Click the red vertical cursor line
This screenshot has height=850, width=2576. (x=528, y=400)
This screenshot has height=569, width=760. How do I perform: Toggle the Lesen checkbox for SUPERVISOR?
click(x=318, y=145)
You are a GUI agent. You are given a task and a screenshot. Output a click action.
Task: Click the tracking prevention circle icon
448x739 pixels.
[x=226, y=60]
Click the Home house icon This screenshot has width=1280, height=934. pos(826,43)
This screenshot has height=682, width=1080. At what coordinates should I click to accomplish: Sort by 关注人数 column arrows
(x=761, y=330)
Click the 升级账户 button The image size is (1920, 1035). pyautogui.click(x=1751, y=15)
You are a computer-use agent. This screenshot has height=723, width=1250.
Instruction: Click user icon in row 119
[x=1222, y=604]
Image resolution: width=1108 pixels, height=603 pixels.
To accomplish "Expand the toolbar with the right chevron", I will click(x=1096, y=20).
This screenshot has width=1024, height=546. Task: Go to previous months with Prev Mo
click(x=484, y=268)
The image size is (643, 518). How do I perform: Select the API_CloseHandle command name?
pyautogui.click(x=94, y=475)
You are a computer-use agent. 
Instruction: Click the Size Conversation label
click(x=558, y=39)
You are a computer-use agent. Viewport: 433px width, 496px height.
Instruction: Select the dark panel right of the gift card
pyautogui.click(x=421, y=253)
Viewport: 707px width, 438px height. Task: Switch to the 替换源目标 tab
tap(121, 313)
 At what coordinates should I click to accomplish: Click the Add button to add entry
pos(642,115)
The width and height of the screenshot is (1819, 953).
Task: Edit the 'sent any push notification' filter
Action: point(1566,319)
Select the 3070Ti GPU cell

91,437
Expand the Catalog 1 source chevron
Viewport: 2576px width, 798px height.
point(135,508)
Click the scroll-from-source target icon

——

Task details
Your response needs to restate the lines above exactly.

Task result
Click the red vertical cursor line
This screenshot has height=850, width=2576. (x=528, y=400)
This screenshot has height=569, width=760. How do I perform: Toggle the Lesen checkbox for SUPERVISOR?
click(x=318, y=145)
You are a GUI agent. You are given a task and a screenshot. Output a click action.
Task: Click the tracking prevention circle icon
448x739 pixels.
[x=226, y=60]
Click the Home house icon This screenshot has width=1280, height=934. pos(826,43)
This screenshot has height=682, width=1080. At what coordinates should I click to accomplish: Sort by 关注人数 column arrows
(x=761, y=330)
Click the 升级账户 button The image size is (1920, 1035). pyautogui.click(x=1751, y=15)
You are a computer-use agent. This screenshot has height=723, width=1250.
Instruction: Click user icon in row 119
[x=1222, y=604]
Image resolution: width=1108 pixels, height=603 pixels.
To accomplish "Expand the toolbar with the right chevron", I will click(x=1096, y=20).
This screenshot has width=1024, height=546. Task: Go to previous months with Prev Mo
click(x=484, y=268)
The image size is (643, 518). How do I perform: Select the API_CloseHandle command name?
pyautogui.click(x=94, y=475)
You are a computer-use agent. 
Instruction: Click the Size Conversation label
click(x=558, y=39)
You are a computer-use agent. Viewport: 433px width, 496px height.
Instruction: Select the dark panel right of the gift card
pyautogui.click(x=421, y=253)
Viewport: 707px width, 438px height. Task: Switch to the 替换源目标 tab
tap(121, 313)
 At what coordinates should I click to accomplish: Click the Add button to add entry
pos(642,115)
The width and height of the screenshot is (1819, 953).
Task: Edit the 'sent any push notification' filter
Action: point(1566,319)
Select the 3070Ti GPU cell

91,437
Expand the Catalog 1 source chevron
Viewport: 2576px width, 798px height.
point(135,508)
Click the scroll-from-source target icon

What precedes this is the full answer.